== TO DO ==
a. Translate this sentence from the passage on NUMA locality mechanisms into Spanish: "This scheme also employs a heuristic-based distributed scheduling strategy where the compute grid is partitioned equally across the NUMA zones such that contiguous CTAs are placed in the same NUMA zone."
b. Extend the passage on NUMA locality mechanisms, picking up right after its final line.

== GIVEN PASSAGE ==

++++++++

To evaluate the benefits of the Locality Descriptor in exploiting NUMA locality, Figure 17 compares four different mechanisms: (i) Baseline: The baseline system which uses a static XOR-based address hashing mechanism [62] to randomize data placement across NUMA zones. (ii) FirstTouch-Distrib: The state-of-the-art mechanism proposed in [1], where each page (64KB) is placed at the NUMA zone where it is first accessed. This scheme also employs a heuristic-based distributed scheduling strategy where the compute grid is partitioned equally across the NUMA zones such that contiguous CTAs are placed in the same NUMA zone. (iii) LDesc-Placement: The memory placement mechanism described in §4.6 based on the semantics of the Locality Descriptors, but without the accompanying CTA scheduling strategy. (iv) LDesc: The Locality Descriptor-guided memory placement mechanism with the coordinated CTA scheduling strategy (§4.6). We draw two conclusions from the figure.



Figure 17: NUMA Locality: Normalized performance.

++++++++

== DATA SEGMENT ==

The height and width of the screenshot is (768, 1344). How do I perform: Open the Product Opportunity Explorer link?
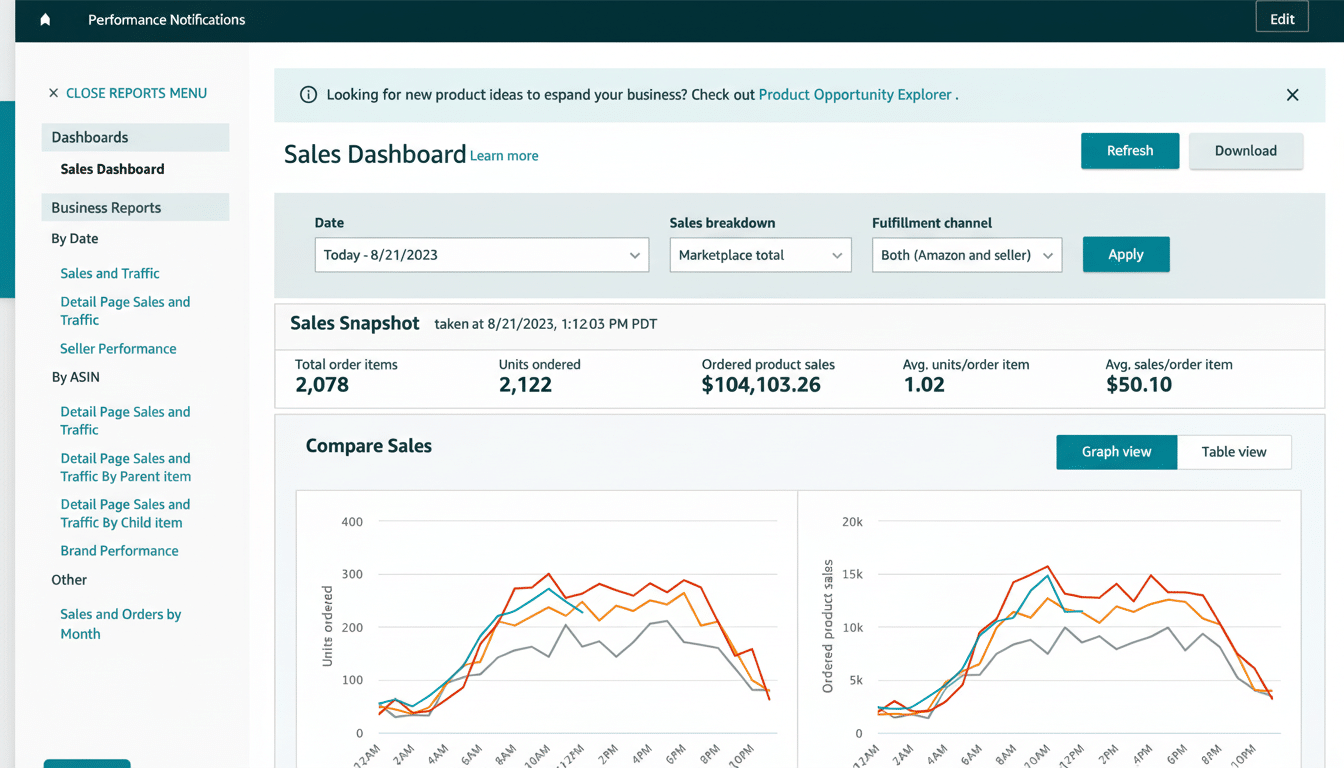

++++++++

== ANSWERS FOR THE EXERCISE ==
a. Este esquema también emplea una estrategia de planificación distribuida basada en heurísticas, en la que la malla de cómputo se reparte en partes iguales entre las zonas NUMA, de modo que los CTA contiguos se ubican en la misma zona NUMA.

b.
Conclusion 1. LDesc is an effective mechanism in NUMA data placement, outperforming Baseline by 53.7% on average (up to  $2.8\times$ ) and FirstTouch\_Distrib by 31.2% on average (up to  $2.3\times$ ). The performance impact of NUMA placement is primarily determined by two factors: (i) Access efficiency (plotted in Figure 18), which is defined as the fraction of total memory accesses that are to the local NUMA zone (higher is better). Access efficiency determines the amount of traffic across the interconnect between NUMA zones as well as the latency of memory accesses. (ii) Access distribution (plotted in Figure 19) across NUMA zones. Access distribution determines the effective memory bandwidth being utilized by the system—a non-uniform distribution of accesses across NUMA zones may lead to underutilized bandwidth in one or more zones, which can create a new performance bottleneck and degrade performance.



Figure 19: NUMA zone access distribution.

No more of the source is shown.